Australian lawyer Ian Yarwood, who in conjunction with the Samui Times had led the campaign to warn backpackers of the dangers of the island of Koh Tao, or as the Samui Times has named it ‘Death Island’, has taken to song writing to drive home his point.
He has provided new lyrics to ‘House of the Rising Sun’ the best version of which was, of course, by the ‘Animals’. He told the ‘Samui Times’:
“I made the video because I was absolutely fed up with the way Thai police routinely dismiss obvious murders on Koh Tao as “accidents” or “suicides” and for the way they convicted two Burmese scapegoats using bogus DNA evidence from a laboratory that lacked the correct accreditation and that failed to follow the most basic of procedures in generating the report that convicted the hapless Burmese men.
“Most recently, the Thai police showed appalling behaviour in the way they immediately discounted some very credible claims from an 18-year-old London girl that in June 2018, she was drugged in a Sairee Beach bar, then woke up in a different location having been robbed, raped and left naked from the waist down.
To compound matters the police: attacked the credibility of the rape survivor; arrested about a dozen people who shared the story on Facebook; and issued arrest warrants for the administrator of CSI LA Facebook page (Khun Pramuk “David” Anantasin) and the editor of the Samui Times. Everyone needs to shine some very bright lights on what has been happening on Koh Tao and on the police involvement in protecting the criminals there.”
Full marks for effort. The only problem about Yarwood’s version is that although the Animals version is easily to sing along with, this version does not get you leaping for the microphone. There are too many syllables in the lyrics to fit the rhythm. Forget about the rhyme. The singer seems to add more syllables!

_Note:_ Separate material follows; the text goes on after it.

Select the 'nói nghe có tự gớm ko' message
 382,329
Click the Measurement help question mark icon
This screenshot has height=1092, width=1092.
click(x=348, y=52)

It’s the sort of thing that made people giggle when Bill Nighy performed ‘Christmas is all around’ in ‘Love Actually’ when the original was ‘Love is all around’ (The Troggs). So this probably won’t last very long as a protest song. But on Koh Samui and in the halls of the Royal Thai Police in Bangkok police have been criticised for being blind and deaf to protests. They’ve had their hands full with Chinese tourism problems – since Deputy junta leader Pravit Wongsuwan blamed the Chinese tourists themselves when 47 were drowned when their Thai ferry boat sank.
Personally I think it’s hard to beat the song and lyrics by the Dutch dad who composed the music and words and sang ‘Evil Man from Krabi’ after the province where his daughter was attacked and raped.